### Lignes fournies
☆ ☆ ☆ ☆

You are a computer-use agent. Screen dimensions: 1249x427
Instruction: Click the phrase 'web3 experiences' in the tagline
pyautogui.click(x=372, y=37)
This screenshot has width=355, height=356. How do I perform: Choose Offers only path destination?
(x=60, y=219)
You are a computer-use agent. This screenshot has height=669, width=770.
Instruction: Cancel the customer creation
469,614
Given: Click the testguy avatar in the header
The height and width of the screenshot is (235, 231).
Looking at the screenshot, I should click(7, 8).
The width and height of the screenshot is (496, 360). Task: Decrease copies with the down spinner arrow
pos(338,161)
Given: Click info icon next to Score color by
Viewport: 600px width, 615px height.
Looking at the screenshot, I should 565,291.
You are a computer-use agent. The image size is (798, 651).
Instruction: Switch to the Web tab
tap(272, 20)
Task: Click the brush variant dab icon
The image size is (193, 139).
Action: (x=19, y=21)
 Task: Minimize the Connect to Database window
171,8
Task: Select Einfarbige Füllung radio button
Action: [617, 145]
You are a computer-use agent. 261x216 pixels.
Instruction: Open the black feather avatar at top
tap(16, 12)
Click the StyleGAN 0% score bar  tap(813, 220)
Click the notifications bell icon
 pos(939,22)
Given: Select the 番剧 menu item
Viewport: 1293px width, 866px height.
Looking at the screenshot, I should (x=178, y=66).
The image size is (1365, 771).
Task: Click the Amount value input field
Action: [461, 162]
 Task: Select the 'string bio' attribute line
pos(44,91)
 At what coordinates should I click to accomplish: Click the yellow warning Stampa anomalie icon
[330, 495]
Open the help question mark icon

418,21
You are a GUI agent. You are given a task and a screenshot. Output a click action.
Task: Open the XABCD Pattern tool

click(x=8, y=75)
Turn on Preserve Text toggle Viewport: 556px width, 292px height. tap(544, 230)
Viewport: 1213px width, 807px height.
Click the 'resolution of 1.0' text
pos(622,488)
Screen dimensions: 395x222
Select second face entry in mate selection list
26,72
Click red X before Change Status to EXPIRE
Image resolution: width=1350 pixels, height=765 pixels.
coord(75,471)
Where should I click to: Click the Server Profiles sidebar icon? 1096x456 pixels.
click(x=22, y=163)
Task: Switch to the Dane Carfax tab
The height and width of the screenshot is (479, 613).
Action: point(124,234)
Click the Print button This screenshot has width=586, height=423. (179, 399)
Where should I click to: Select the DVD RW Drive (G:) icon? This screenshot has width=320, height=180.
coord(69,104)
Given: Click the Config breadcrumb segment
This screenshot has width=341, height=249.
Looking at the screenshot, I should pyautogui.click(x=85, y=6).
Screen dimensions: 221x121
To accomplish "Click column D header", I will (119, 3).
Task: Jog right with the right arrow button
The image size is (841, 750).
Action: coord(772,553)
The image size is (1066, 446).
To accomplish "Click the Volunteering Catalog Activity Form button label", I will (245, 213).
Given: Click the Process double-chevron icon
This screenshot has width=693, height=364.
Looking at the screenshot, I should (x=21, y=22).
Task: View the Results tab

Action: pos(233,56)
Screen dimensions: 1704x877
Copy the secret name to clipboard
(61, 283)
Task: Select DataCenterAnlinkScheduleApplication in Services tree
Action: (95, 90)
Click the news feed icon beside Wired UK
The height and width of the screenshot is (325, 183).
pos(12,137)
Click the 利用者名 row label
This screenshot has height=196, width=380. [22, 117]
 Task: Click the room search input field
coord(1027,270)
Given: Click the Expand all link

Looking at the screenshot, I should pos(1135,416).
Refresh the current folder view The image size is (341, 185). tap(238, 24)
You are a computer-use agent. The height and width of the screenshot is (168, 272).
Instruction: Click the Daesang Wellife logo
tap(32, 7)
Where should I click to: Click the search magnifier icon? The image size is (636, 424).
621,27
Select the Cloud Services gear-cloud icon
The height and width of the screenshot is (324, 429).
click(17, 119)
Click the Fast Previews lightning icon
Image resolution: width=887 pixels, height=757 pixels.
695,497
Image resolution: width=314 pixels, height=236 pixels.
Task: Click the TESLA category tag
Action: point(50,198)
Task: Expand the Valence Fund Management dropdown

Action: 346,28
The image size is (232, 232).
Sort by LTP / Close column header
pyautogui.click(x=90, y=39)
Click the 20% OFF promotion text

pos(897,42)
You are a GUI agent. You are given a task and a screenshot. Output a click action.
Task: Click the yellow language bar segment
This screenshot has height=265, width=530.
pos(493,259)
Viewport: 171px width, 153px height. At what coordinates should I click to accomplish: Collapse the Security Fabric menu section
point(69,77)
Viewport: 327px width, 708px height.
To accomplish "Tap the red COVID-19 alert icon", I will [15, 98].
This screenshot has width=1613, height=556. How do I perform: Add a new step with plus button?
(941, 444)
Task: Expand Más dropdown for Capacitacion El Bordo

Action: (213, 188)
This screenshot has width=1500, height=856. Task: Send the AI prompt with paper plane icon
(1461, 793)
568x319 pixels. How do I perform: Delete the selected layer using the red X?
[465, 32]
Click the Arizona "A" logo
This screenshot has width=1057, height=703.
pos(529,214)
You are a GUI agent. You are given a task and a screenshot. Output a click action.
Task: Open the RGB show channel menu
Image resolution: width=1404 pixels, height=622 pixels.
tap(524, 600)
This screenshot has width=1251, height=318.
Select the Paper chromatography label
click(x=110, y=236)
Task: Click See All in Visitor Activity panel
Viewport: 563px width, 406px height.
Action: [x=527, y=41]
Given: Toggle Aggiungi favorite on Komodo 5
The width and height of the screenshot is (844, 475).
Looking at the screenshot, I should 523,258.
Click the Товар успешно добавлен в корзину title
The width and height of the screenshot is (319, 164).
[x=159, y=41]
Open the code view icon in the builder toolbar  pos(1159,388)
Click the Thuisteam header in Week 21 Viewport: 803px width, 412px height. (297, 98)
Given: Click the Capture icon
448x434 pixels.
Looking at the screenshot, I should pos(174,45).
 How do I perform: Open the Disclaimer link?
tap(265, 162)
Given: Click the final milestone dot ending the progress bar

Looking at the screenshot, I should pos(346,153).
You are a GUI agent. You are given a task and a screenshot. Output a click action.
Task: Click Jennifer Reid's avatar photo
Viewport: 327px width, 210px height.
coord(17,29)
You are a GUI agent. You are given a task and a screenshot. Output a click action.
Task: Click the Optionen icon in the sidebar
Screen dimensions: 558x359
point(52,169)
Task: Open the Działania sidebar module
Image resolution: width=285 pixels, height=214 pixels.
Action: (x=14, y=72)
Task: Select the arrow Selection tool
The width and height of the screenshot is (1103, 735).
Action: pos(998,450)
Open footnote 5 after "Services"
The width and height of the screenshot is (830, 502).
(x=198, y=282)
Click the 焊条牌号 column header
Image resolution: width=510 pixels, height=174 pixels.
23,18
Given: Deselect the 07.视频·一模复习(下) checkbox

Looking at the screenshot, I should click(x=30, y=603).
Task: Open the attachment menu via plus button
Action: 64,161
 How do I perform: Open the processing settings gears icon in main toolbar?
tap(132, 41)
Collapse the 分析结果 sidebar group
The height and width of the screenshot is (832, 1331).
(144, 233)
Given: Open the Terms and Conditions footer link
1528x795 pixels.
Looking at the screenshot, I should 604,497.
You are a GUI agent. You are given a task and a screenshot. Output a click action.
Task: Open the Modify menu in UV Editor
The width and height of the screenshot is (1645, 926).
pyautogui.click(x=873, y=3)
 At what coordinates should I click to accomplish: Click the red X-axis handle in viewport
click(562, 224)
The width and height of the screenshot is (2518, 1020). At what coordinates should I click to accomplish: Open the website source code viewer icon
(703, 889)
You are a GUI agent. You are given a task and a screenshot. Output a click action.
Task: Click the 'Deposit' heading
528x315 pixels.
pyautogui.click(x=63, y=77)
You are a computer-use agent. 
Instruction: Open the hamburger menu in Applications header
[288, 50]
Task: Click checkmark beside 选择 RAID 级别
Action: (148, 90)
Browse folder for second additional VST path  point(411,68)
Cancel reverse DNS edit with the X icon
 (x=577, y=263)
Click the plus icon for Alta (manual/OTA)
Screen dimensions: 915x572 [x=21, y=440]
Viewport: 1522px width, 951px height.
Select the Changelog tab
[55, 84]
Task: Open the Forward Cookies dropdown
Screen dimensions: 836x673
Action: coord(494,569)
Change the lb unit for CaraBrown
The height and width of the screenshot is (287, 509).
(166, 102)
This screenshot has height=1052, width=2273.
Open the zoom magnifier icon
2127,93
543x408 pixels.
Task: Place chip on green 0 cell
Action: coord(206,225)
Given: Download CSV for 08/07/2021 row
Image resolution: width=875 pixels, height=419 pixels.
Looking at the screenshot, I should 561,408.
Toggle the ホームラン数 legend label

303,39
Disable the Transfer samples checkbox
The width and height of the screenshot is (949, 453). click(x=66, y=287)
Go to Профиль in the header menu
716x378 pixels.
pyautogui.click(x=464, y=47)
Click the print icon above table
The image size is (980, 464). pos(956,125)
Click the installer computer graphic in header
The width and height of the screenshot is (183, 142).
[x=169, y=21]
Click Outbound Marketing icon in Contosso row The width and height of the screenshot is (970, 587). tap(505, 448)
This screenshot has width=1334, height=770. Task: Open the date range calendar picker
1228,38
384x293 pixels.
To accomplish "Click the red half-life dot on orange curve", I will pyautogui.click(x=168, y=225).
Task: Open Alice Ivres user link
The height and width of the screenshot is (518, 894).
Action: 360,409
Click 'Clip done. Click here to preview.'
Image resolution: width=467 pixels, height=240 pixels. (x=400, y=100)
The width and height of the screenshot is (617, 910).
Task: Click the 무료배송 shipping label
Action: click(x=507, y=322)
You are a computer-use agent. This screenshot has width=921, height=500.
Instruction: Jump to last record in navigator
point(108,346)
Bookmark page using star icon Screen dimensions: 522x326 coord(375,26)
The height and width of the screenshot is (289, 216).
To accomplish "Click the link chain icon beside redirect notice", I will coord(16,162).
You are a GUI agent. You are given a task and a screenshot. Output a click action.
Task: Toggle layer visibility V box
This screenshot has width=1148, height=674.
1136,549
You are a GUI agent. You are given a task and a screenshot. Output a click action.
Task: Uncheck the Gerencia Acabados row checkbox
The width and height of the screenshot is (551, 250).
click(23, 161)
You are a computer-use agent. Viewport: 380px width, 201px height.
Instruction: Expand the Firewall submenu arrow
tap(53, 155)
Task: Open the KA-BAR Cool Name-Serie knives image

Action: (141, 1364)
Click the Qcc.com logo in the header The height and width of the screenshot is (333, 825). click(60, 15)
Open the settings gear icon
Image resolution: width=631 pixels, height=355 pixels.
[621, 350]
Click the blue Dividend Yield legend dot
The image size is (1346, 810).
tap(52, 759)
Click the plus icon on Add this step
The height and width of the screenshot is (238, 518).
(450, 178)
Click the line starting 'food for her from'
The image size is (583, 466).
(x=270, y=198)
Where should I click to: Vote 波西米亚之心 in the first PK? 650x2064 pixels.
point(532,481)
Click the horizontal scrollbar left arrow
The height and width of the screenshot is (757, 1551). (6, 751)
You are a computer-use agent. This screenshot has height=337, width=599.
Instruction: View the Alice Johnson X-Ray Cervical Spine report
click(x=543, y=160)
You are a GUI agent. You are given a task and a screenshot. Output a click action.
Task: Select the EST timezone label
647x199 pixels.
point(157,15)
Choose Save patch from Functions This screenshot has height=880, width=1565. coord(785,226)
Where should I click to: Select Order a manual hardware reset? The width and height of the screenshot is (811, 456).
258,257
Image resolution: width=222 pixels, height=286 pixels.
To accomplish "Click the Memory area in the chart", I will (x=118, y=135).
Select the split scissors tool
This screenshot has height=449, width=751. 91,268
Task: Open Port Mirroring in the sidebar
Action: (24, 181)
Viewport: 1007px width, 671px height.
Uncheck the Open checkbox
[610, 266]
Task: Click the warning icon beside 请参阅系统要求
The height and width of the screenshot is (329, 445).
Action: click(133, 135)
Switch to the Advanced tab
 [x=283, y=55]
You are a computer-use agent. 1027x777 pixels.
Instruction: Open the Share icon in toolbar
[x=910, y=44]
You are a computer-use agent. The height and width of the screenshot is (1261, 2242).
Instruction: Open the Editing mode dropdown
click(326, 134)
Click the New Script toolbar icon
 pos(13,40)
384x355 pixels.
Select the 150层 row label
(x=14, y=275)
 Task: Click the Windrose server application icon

☆ ☆ ☆ ☆

Recopiez à l'identique les lignes ci-dessus, de la toute première jusqu'à celle qui contient "Action: (x=19, y=21)", les deux incluses.

You are a computer-use agent. Screen dimensions: 1249x427
Instruction: Click the phrase 'web3 experiences' in the tagline
pyautogui.click(x=372, y=37)
This screenshot has width=355, height=356. How do I perform: Choose Offers only path destination?
(x=60, y=219)
You are a computer-use agent. This screenshot has height=669, width=770.
Instruction: Cancel the customer creation
469,614
Given: Click the testguy avatar in the header
The height and width of the screenshot is (235, 231).
Looking at the screenshot, I should click(7, 8).
The width and height of the screenshot is (496, 360). Task: Decrease copies with the down spinner arrow
pos(338,161)
Given: Click info icon next to Score color by
Viewport: 600px width, 615px height.
Looking at the screenshot, I should 565,291.
You are a computer-use agent. The image size is (798, 651).
Instruction: Switch to the Web tab
tap(272, 20)
Task: Click the brush variant dab icon
The image size is (193, 139).
Action: (x=19, y=21)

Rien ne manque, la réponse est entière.